- Problemi
**a.** Secondo il testo su Artem Uss, quante volte era già successo in passato che un ricercato per l'estradizione negli Stati Uniti evadesse dai domiciliari in Italia?
**b.** Continua il testo su Artem Uss a partire dall'ultima frase riportata.

- Testo fornito
Artem Uss non è il primo ricercato per l’estradizione dagli Stati Uniti che riesce a evadere dai domiciliari in Italia. Era già successo in passato, almeno altre sei volte. Ma nel caso del ricchissimo imprenditore russo 40enne la consegna per gli Usa era di vitale importanza.
Per questo, il 29 novembre scorso, tre giorni prima dell’uscita di Uss dal carcere su decisione della corte d’Appello, il Department of Justice americano ha scritto una lettera ufficiale al ministero della Giustizia per esortare una misura più rigida nei confronti dell’indagato, accusato di associazione criminale, frode in danno dello Stato, commercio illegale del petrolio venezuelano sotto embargo, frode bancaria e riciclaggio, e considerato molto vicino al Cremlino.
“Le autorità statunitensi – si legge nel testo della missiva – hanno recentemente appreso che nei confronti di Artem Uss, ricercato per l’estradizione negli Stati Uniti, è stato o sarà presto disposta la misura degli arresti domiciliari in seguito a un provvedimento della Corte d’Appello di Milano”.
La preoccupazione manifestata dalle autorità americane già all’epoca era molta: “Dato l’altissimo rischio di fuga che Uss presenta, come indicato nella lettera del sostituto procuratore statunitense del 19 ottobre 2022 esortiamo le autorità italiane a prendere tutte le misure possibili per disporre nei confronti di Uss la misura della custodia cautelare per l’intera durata del procedimento di estradizione, compreso un ricorso alla Corte di Cassazione contro il provvedimento degli arresti domiciliari della Corte d’Appello di Milano”.

Voci della raccolta:
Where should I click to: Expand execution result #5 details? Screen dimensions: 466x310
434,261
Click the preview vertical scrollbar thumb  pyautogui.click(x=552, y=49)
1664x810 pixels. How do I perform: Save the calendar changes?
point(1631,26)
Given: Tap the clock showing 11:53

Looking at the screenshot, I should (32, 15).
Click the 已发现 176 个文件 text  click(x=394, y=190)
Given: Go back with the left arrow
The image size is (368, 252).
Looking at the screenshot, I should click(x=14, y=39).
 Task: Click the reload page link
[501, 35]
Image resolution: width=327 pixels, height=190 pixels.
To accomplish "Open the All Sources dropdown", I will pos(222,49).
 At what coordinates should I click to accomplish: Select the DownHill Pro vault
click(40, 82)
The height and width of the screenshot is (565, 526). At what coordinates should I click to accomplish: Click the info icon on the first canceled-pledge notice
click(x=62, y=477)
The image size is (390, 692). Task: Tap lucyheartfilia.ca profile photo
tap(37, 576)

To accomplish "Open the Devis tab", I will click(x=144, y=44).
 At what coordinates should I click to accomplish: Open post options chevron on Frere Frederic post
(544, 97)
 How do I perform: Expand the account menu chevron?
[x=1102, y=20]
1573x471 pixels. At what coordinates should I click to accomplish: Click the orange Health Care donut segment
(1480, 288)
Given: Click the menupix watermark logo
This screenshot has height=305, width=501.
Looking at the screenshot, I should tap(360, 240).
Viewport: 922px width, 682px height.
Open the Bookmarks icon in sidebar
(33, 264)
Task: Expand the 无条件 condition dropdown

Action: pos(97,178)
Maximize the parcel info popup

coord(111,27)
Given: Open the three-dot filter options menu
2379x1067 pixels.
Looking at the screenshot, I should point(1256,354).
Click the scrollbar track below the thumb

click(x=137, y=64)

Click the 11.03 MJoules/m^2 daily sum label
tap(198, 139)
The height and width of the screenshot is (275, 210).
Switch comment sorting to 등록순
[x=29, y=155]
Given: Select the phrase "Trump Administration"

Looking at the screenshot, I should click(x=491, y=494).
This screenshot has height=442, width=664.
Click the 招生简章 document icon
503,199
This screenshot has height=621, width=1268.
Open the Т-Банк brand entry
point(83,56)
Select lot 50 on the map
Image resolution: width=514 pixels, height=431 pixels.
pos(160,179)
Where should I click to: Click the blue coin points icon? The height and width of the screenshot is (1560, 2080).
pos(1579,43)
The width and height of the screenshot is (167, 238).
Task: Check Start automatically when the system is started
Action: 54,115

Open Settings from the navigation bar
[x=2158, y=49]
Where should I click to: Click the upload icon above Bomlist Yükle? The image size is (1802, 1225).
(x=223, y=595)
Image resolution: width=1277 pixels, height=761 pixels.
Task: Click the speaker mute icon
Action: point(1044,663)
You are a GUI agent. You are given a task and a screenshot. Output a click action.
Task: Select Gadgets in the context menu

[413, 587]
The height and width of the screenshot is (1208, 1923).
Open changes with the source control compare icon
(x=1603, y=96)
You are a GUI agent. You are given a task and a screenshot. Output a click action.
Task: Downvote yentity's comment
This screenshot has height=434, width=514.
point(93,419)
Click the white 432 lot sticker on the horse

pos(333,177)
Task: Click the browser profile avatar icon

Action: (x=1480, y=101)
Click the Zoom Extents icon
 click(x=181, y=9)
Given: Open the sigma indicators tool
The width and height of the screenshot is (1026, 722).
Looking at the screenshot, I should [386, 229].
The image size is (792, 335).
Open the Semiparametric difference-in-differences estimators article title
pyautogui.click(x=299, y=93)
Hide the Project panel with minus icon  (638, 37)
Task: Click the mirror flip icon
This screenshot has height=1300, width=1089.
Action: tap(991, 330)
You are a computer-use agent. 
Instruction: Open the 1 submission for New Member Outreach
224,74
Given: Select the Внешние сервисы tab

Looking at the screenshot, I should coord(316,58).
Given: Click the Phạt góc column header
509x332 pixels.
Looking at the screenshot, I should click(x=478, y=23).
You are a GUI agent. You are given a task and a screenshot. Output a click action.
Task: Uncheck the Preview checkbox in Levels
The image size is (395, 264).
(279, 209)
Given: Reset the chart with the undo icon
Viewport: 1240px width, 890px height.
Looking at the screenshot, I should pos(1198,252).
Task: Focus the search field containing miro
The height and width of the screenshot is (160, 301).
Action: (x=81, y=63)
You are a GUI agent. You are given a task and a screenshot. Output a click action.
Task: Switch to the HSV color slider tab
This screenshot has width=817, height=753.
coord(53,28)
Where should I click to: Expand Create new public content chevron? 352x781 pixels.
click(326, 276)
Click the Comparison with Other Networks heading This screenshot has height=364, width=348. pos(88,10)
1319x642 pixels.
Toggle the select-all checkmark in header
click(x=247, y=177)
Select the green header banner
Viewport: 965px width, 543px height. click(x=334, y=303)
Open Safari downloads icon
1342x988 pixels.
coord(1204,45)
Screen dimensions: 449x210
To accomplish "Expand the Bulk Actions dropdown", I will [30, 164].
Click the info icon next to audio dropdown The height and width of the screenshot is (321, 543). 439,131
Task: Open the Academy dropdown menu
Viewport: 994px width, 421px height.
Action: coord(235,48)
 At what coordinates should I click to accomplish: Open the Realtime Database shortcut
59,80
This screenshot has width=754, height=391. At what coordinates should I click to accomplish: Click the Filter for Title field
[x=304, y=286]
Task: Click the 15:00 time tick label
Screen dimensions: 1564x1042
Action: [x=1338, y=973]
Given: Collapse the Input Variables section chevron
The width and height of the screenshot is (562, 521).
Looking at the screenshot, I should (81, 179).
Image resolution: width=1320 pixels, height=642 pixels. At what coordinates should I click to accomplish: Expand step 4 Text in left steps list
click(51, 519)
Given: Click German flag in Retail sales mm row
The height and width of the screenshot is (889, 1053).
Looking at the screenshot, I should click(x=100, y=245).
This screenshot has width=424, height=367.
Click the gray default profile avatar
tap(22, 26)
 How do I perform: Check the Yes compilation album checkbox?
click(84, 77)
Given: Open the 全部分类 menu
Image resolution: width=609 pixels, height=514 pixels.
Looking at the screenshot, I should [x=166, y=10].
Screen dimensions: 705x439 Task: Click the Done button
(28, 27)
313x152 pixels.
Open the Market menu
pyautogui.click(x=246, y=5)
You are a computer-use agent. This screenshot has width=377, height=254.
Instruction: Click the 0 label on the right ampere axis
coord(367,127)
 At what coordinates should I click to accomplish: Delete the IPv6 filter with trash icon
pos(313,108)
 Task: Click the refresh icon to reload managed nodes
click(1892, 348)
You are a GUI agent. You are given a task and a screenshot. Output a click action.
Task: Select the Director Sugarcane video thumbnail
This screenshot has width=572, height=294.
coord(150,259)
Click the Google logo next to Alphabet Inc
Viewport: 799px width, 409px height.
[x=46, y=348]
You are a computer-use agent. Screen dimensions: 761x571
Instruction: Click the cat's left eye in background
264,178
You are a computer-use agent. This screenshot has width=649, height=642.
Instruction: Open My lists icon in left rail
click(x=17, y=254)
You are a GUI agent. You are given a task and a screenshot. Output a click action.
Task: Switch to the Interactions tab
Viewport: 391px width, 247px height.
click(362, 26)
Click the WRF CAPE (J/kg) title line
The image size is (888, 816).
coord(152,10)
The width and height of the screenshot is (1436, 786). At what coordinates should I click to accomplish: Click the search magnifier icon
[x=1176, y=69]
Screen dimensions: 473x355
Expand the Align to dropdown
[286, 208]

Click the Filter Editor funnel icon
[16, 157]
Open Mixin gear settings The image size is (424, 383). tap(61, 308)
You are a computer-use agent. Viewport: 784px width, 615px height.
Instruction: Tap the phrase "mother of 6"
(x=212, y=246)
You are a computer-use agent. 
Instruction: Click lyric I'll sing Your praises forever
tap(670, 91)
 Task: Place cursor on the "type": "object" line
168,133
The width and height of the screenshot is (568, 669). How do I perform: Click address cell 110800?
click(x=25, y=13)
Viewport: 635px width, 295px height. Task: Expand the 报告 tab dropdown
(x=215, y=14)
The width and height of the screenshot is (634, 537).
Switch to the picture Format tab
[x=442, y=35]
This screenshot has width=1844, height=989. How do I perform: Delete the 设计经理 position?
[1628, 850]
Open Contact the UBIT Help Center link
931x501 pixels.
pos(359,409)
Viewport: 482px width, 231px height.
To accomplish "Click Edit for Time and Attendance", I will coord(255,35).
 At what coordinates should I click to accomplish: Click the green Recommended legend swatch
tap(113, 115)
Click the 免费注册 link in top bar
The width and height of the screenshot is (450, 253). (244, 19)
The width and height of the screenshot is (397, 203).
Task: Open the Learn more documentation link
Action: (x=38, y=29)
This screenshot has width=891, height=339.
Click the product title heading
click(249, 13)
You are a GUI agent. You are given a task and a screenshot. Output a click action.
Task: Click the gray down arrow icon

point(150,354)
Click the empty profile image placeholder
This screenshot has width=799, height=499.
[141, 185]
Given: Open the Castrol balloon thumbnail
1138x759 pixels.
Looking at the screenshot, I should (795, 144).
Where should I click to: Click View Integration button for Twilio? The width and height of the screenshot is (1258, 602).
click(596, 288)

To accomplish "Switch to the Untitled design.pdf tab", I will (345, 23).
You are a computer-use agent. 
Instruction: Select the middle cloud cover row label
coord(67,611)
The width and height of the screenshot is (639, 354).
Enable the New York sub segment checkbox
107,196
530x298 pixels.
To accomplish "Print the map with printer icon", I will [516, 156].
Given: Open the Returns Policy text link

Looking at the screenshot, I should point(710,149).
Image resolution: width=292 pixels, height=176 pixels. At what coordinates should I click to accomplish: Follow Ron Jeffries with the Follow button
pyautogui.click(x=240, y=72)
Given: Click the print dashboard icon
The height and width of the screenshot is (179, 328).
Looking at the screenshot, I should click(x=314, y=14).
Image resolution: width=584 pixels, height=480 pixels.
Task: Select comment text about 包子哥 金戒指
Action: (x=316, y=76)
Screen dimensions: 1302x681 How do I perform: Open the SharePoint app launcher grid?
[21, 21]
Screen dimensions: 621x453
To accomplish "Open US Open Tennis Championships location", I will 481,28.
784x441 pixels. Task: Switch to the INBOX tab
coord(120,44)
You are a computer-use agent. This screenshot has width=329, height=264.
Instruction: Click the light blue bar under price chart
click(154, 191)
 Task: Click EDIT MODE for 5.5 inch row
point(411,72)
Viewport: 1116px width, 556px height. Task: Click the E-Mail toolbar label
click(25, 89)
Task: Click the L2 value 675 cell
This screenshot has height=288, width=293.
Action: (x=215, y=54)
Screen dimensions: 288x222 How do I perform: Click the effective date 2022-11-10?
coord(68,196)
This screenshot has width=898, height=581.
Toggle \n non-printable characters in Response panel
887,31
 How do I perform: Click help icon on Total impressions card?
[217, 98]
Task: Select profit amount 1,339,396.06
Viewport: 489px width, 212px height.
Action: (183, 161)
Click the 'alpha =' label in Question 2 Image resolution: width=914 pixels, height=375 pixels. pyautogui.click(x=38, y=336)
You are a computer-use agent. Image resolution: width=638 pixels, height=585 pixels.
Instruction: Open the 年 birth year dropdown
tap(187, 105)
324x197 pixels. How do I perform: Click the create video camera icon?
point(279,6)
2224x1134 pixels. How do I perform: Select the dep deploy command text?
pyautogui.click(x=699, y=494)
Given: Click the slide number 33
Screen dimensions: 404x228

- I risultati
**a.** Almeno altre sei volte.

**b.**
E in effetti la possibilità era stata vagliata dalla procura generale, che si era opposta agli arresti domiciliari richiesti dalla difesa e che alla fine però ha rinunciato, calcolando che i tempi dell’eventuale decisione della Cassazione sarebbero stati probabilmente più lunghi di quelli del procedimento per l’estradizione
Perché gli americani sottolineano l’esistenza di “uno schema consolidato di latitanti che sono fuggiti dall’Italia mentre era in corso una richiesta di estradizione dagli Stati Uniti” che “rafforza il fatto che gli arresti domiciliari non garantiscono efficacemente al disponibilità del latitante per un’eventuale consegna”.
A dimostrazione della tesi, nella mail vengono elencati nomi e cognomi di sei ricercati che negli ultimi anni sono riusciti a evadere in attesa di estradizione: una spagnola, un tedesco, una svizzera, un nigeriano e uno statunitense.
Gli americani mettono nero su bianco i loro timori che di fatto si sono poi verificati. “Pertanto richiediamo rispettosamente che le autorità italiane si assicurino che Uss sia rimesso in custodia cautelare per l’intera durata del procedimento di estradizione – concludono -, in modo che possa affrontare la giustizia negli Stati Uniti se l’estradizione dovesse essere concessa”.
Tutte queste cautele però, di fatto, sono servite a poco. Uss è riuscito a fuggire grazie a una rete di persone su cui oggi i carabinieri del Nucleo investigativo e della compagnia di Corsico stanno indagando. Dietro queste persone c’è l’ombra dei servizi segreti russi.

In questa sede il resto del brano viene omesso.